As expressed in the last sentences of the blog, The Verdict – A Letter to My Son, he won’t do this alone. He will have an advocate in his parents, family, and folks in various communities (see, Reflections On a Blog Post – The Verdict – A Letter to My Son, by a White Mother) that we strategically place him in to reinforce these expectations and dreams of success, moral courage, and love.
My Dream for My Son – A conversation on parenting white sons – Angie Bergeson
I knew what to say to my daughters. At least in the context of being strong girls. I knew to work at building their self-esteem in the face of a “man’s” world. I knew that I would bust every stereotype about girls and women out there in movies, magazines, and television. I was on it! I dreamed for a future for them where they were considered equal and did not have to take a back seat or lower pay for anything based on their gender. One where they could “lean-in” to leadership and believe it was their right to be fully included. Those dreams were easy because I am a woman and share their identity and because my mind-frame has been been shaped by my own experiences living in this world.

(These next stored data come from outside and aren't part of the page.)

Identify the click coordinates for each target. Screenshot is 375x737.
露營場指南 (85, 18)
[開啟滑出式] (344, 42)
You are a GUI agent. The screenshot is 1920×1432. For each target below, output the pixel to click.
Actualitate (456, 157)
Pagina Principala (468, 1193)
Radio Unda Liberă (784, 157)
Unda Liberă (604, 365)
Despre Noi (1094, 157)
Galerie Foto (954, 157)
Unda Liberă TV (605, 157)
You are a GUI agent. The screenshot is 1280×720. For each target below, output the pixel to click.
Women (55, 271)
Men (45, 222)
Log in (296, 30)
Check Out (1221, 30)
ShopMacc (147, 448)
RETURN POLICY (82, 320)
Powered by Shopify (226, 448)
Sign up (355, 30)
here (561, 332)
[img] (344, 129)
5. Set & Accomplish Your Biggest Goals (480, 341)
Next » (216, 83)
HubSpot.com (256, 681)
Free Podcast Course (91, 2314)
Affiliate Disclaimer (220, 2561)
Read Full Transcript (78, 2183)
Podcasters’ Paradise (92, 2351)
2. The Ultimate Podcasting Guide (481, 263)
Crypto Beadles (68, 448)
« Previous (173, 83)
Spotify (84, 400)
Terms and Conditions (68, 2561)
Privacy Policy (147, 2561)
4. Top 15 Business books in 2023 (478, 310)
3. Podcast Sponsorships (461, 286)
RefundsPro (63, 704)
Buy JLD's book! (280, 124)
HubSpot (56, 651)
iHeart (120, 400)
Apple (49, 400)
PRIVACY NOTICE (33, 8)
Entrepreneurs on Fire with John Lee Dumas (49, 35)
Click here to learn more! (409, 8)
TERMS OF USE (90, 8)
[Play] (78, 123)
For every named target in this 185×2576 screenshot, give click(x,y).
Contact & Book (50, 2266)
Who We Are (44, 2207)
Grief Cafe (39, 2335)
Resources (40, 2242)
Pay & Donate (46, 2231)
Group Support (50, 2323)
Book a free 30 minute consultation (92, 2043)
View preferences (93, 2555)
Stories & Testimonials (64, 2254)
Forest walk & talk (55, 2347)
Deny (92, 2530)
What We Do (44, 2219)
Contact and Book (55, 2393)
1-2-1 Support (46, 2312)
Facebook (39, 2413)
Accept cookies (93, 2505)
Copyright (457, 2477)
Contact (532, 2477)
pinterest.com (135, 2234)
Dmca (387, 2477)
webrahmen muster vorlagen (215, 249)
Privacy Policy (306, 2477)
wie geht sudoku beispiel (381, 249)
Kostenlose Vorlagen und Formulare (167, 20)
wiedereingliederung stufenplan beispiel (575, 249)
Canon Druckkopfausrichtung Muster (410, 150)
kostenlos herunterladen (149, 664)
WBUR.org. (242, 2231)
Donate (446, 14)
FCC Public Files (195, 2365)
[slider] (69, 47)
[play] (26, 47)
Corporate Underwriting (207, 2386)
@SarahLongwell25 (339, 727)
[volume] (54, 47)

Then I had a son. Wow! I had no idea that I would struggle to figure out what my dreams are for him. What kind of man do I want him to grow into and how do I encourage him to understand his power without making him feel like he holds the heavy burden for everyone? What do I say to him about the danger of misogynistic thinking? What role models are there for him in movies, magazines, and television? Recently, conversations in the media have brought into perspective the need for schools and parents to talk not just to their girls, but to boys, about violence against women. We have, for years, spoken to our daughters and young women in schools about how to stay safe from violence perpetrated by men. But, we have not done enough in schools or in our conversations as parents to talk directly to young boys about their roles and responsibilities in this matter.
Talking to Boys About Violence Against Women
I have been thinking a lot about additional conversations I should have with my white son. Yes, I am adding white to his descriptor too. He has been born with markers of privilege and power, undeserved, but available to him since birth. I believe that I must help him recognize, just as with his positionality of power with women, what it means for him navigating the world as a white man. How I can best prepare him to advocate for others when their personal power is dismissed by oppression? What is my responsibility in helping him actualize his full human potential which is denied to him through racism and existing oppressive systems. What are the social constructs and privileges that come with his positionality? His intersection of white male in this world cannot be ignored. I cannot neglect to help him understand this positionality and privilege. As in the conversation about women and violence, I have a responsibility to discuss race with my son, beginning at an early age. These conversations can be had with my daughters as well, but my son, my white son, needs to know how to reflect on the role of racism and sexism in the world and his place in that structure, whether he knows it or not, whether he believes it or not. It cannot remain invisible to him. He was born into a world specifically built to deliver him the best experiences.
Exploring White Privilege
Ultimately, my dream is that my son listen, reflect, and apologize with humility if he gets it wrong sometimes. I want him to work hard to be accountable for his actions and deeds and to be determined to change behaviors that contribute to, or support, oppression. My son attends an independent school with a focus on social justice to support me in these efforts. I also know that if we choose to do this social justice work with our children, we can model powerful humility and a positive racial attitude that allows our sons to recognize their full human potential. This is a dream for society, but it is also my dream for my son.